### [Text for analysis]
=== Section Start ===

# Jonathan Edwards, Evangelist (John Gerstner)



## RamistThomist (Dec 11, 2017)

The overall scope of the book is Edwards’ take on the ordo salutis, but Gerstner focuses on Edwards’ view of the unregenerate’s seeking salvation. Throughout the text the reader recognizes quips from old John Gerstner sermons. Indeed, one can hear Gerstner’s growl through the text.

As a good Calvinist Edwards denied the unregenerate man can will salvation. But that didn’t mean he couldn’t do anything. He can seek. While God is not bound to save men in response to their seeking, and in fact often saves those who didn’t go seeking, but Edwards notes that God is pleased to save those who seek. As Gerstner notes, “Men are able to seek precisely because they are unable to believe” (Gerstner 73). The Calvinist view of inability refers not to man’s ability to seek but to man’s ability to believe.

We should be clear that there is no merit in seeking. The outward activities of the unregenerate seeker–going to church, keeping the Sabbath, etc.–will damn him as surely as any other activity. There is no merit in these activities, yet some activities are less evil than others. In short, when a man seeks he is seeking to be made willing. He is not (yet) willing to be made willing (81).

=== Section End ===

### [Information provided]
=== Section Start ===

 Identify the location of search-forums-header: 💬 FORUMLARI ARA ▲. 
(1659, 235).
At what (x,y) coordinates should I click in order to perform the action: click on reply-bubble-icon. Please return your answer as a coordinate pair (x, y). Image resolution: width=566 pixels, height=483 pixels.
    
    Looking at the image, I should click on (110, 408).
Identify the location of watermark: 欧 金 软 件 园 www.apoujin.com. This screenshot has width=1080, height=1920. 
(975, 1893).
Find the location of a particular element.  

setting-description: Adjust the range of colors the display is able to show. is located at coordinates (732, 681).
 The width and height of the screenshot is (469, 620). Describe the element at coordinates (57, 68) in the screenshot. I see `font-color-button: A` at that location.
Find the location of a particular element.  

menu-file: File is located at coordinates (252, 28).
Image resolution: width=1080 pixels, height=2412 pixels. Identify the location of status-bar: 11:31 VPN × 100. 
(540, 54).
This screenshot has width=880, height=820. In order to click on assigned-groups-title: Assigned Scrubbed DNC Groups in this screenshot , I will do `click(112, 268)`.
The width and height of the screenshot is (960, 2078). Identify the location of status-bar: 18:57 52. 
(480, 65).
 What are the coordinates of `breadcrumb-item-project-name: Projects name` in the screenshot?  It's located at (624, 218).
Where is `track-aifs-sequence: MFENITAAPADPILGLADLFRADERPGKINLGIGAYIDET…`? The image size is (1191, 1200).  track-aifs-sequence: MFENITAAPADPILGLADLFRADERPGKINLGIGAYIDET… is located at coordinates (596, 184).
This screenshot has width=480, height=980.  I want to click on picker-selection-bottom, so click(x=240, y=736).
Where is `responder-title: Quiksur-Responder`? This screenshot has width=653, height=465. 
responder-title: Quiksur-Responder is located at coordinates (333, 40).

=== Section End ===

### [Explore the material]
1. Copy out the passage of the review of Gerstner's book on Edwards, from "# Jonathan Edwards, Evangelist" to "through the text.".
2. Write the next part of the review of Gerstner's book on Edwards, beginning immediately after its final sentence.

### [Replies]
1.
# Jonathan Edwards, Evangelist (John Gerstner)



## RamistThomist (Dec 11, 2017)

The overall scope of the book is Edwards’ take on the ordo salutis, but Gerstner focuses on Edwards’ view of the unregenerate’s seeking salvation. Throughout the text the reader recognizes quips from old John Gerstner sermons. Indeed, one can hear Gerstner’s growl through the text.

2.
But this seems hopeless. Why seek if I can’t will to be saved? Edwards draws upon the story of the lepers. If you sit still (i.e., don’t seek) you will perish eternally. If you seek, you might still perish eternally. But if you seek, you might also live (96ff).

Other sections of the book deal with the Covenant of Redemption (in which Gerstner ties in Edwards’s _End for Which God Created the World_). Gerstner also calls attention to the “bodily effects” of Edwards’ view, but Gerstner doesn’t dwell on it (129, 167).


----------



## earl40 (Dec 11, 2017)

I have wondered what should we call the grace when a man looks or "seeks" God, and Our Lord leads him to a preacher who preaches The Gospel? Is it saving grace or common grace? In other words,'s does all saving grace follow the moment when one receives faith?


----------



## RamistThomist (Dec 11, 2017)

I've heard the term preparatory grace floated around, though I don't know too much about it.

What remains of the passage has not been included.